Google is constantly striving to enhance products for businesses, and has rolled out a change for San Francisco, CA and Charlotte, NC – city pages will now highlight Google Places pages and Google Offers for small, local businesses within these areas.
City pages were introduced back in mid-June, available for Austin, Texas, Madison, Wisconsin; Portland, Oregon; and San Diego, California. City pages present website owners with a local dashboard, allowing them to see their local business analytics from products such as Google Offers and Google Places.
City pages are also valuable for general users, allowing them to search for top rated places, finding deals of interest, reading about community spotlights, search for upcoming local events, and filter through options that Google presents, using a descriptive word such as “vegetarian” or “coffee”. It will be interesting to see how city pages continue to evolve and what sort of presence they’ll begin to have on Google+.
Want a Free Website?

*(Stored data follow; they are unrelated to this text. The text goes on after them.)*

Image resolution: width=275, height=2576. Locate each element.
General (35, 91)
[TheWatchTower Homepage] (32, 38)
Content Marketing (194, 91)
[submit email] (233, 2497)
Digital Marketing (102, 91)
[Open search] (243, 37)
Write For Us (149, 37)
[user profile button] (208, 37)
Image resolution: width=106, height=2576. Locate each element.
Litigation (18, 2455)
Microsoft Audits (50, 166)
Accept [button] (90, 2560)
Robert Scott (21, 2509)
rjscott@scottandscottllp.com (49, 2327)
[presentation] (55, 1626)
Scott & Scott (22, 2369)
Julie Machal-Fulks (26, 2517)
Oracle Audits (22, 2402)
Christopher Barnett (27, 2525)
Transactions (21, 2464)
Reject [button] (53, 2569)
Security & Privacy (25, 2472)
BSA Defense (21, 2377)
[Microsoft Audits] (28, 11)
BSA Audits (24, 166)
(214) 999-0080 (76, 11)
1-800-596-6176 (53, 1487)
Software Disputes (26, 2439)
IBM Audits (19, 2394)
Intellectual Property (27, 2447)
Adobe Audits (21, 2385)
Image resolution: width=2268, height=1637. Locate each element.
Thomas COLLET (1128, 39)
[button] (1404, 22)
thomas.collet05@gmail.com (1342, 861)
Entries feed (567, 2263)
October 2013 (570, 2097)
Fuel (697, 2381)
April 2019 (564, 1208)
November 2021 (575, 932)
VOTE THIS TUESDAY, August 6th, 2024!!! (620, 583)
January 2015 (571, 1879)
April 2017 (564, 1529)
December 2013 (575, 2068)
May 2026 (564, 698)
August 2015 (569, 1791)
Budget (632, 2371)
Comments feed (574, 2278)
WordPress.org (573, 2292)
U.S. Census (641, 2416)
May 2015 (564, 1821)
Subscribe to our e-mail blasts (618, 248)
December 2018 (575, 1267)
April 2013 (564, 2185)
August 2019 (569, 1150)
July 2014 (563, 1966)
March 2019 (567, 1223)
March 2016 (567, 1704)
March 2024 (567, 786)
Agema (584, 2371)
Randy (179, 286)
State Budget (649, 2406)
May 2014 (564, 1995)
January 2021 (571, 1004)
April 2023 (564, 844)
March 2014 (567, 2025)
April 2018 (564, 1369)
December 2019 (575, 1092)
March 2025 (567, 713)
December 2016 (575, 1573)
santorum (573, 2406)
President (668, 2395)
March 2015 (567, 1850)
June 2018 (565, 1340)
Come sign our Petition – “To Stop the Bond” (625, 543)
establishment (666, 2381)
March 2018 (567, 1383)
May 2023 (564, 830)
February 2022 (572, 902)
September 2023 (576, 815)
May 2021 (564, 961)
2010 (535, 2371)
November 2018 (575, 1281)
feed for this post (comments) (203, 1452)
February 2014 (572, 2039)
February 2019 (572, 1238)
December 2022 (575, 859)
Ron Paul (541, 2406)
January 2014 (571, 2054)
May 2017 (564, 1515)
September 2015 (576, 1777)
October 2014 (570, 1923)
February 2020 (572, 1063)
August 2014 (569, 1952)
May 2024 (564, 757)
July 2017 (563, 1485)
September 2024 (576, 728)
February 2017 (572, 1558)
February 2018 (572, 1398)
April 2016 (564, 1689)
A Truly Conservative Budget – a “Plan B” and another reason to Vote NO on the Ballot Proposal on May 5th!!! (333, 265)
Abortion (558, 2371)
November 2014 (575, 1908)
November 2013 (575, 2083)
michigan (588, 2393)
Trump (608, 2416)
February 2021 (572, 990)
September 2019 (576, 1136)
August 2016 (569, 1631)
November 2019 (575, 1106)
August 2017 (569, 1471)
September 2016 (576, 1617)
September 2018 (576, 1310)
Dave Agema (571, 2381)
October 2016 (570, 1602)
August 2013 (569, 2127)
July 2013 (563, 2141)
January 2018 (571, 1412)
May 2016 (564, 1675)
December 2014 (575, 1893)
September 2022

Google’s Here To Help
Google Places can be great for users to research business and get a feel for what they’re about, however Google is about progression, and they want more local businesses online. To do so, they have launched an initiative targeted to small business owners to help remove the barrier of web development, helping them get a website up as quickly as possible with minimal cost.
This program originated in the UK, and with success, has also spread into the Canadian and Australian markets. It is now creeping its way into the U.S.
“Get Vermont Online” is an initiative that offers a local business a free domain name, access to a website builder, and one year of hosting to get everything started. Google also appears to be preparing for a nationwide campaign, registering “gettexasonline.com”, as well as others.
Google is working with partners to offer the program for free, including Intuit, who has provided a limited version of their website builder that will allow a new webmaster to design up to three pages to create their website.
The reality is that 50% of small businesses do not have a website and are therefore invisible to the 90% of consumers who are searching online for local businesses. By launching this initiative, this gap has big potential to close by supporting businesses as they’re introduced to the online world.